What comes to mind when you think of a ‘digitisation project’? For me, it’s a vision of a beautiful photography studio, with soft raking light, a camera poised above, the gentle ‘click’ of the foot pedal, and a hard-drive whirring away keeping digital files secure.

However, the reality is that digitisation begins far from any camera, with extremely analogue tasks!

I joined the Avebury Papers project team in July 2022. One of my first jobs was to scope out the paper archive: to work out what materials we are dealing with, how much, and whether there any preservation needs. All of this would inform what kind of studio set up to go for.

What’s in the collection?

The bulk of paper materials at the Alexander Keiller Museum relate to excavations supervised by Alexander Keiller himself in the 1930s. There are also documents and photographs from Harold St George Gray, who excavated at Avebury in the early 20th century, and later documents including preparatory notes by Isobel Smith and Denis Grant King made as they brought together and analysed findings from the 1930s work, commissioned by Gabrielle Keiller.

The National Trust has a catalogue of items in its collection (this link shows you everything at Avebury – not just the paper items). However, many of the paper items are accessioned (organised) into bundles or groups – which is quite normal for a collection of this type. So my first task was to conduct a manual quick count of all paper materials.

For facts and figures fans, here’s an overview:

2700 items in the paper collection, including:

  • Photographic prints (loose, mounted, or pasted into albums)
  • Letters
  • Notebooks and diaries
  • Plans and drawings
  • Printed books
  • Photographic slides (glass and cellulose)
  • 1 roll of cine film
  • Two CDs, 16 video tape, and 3 cassette tape

From these 2700 items, we will be creating 13,500 unique digital objects. This number accounts for individual pages of multi-page items.

In addition to the paper items held at the Alexander Keiller Museum, we’ve also identified relevant letters, diaries, and scrapbooks at the Wiltshire Museum, Devizes. There may also be materials to draw in from the Historic England archive. I’ll share more about these holdings in future posts!

Challenges

The variety in item size and type directed my search for the ideal photographic studio set up: we needed equipment that can cope with a range of documents and bound books, handwriting, print, and drawings, as smoothly as possible.

216 items (8% of 2700) are larger than A2, with 50 items larger than A0. So, we’re currently scoping out the best way to deal with these outsized (and often oddly-shaped!) papers.

The fact that 70% of the collection is hand written also presents a challenge for transcription (creating digital, searchable documents). Whereas typed documents may quickly and easily be run through OCR (optical character recognition) software which automatically turns analogue writing into digital type, Alexander Keiller’s handwriting especially needs human eyes – and patience!
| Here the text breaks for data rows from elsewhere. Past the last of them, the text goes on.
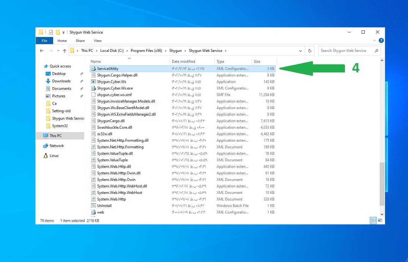Screen dimensions: 408x262
Task: Switch to the View ribbon tab
Action: point(98,41)
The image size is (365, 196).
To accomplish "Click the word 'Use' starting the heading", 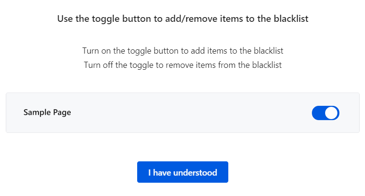I will pyautogui.click(x=64, y=19).
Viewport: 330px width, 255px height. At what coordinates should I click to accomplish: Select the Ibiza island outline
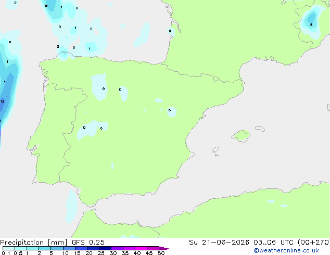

This image shows a double page spread of the 1934 excavation diary kept by Alexander Keiller and Stuart Piggott. The spread shows entries for Monday 7 and Tuesday 8 May 1934, and a list of gear on loan from 'O of W'. Keiller's handwriting is cursive and difficult to read!
A double page spread of the 1934 excavation diary kept by Alexander Keiller – with some entries by Stuart Piggott. The spread shows entries for Monday 7 and Tuesday 8 May 1934, and a list of gear on loan from ‘O of W’. Keiller’s handwriting is cursive and difficult to read! Accession number: 78510467.

Decisions

Scoping out the collection raised a bunch of questions as well as challenges. Now we know what we have, how exactly would we like people to be able to see and interact with digitised items on their screens at home? Because the collection is so varied, we need to ask this question for each item type.

This question is also guided by what sort of experience we’d like digital archive users to have in the future. This is not a decision that the core project team will make alone – we are planning various workshops in the coming months to find out what users want to see, and how they’d like to use the collection.

I’m also particularly inspired by elements of the Courtauld’s approach to digitising their art and architecture photographic collection. As Tom Bilson explains, they look to facilitate:

“An appreciation that every image presented online has a physical counterpart that still sits in a library box – a set of visual cues pointing to the personalities and voices enmeshed within our collections, and the recognition that appearance online is absolutely not their year zero, but another milestone in their malleable history”

Tom Bilson, 2020

For instance, take the Keiller-era photo albums held at Avebury. These consist of photographic prints pasted onto pages that are bound together, sometimes with more than one print per page. One approach to digitisation would be to focus on the prints only, and crop out the mount and album details. However, we’re leaning towards capturing the entire page, so that archive users can get a real feel for the photographs as physical objects with varied contexts.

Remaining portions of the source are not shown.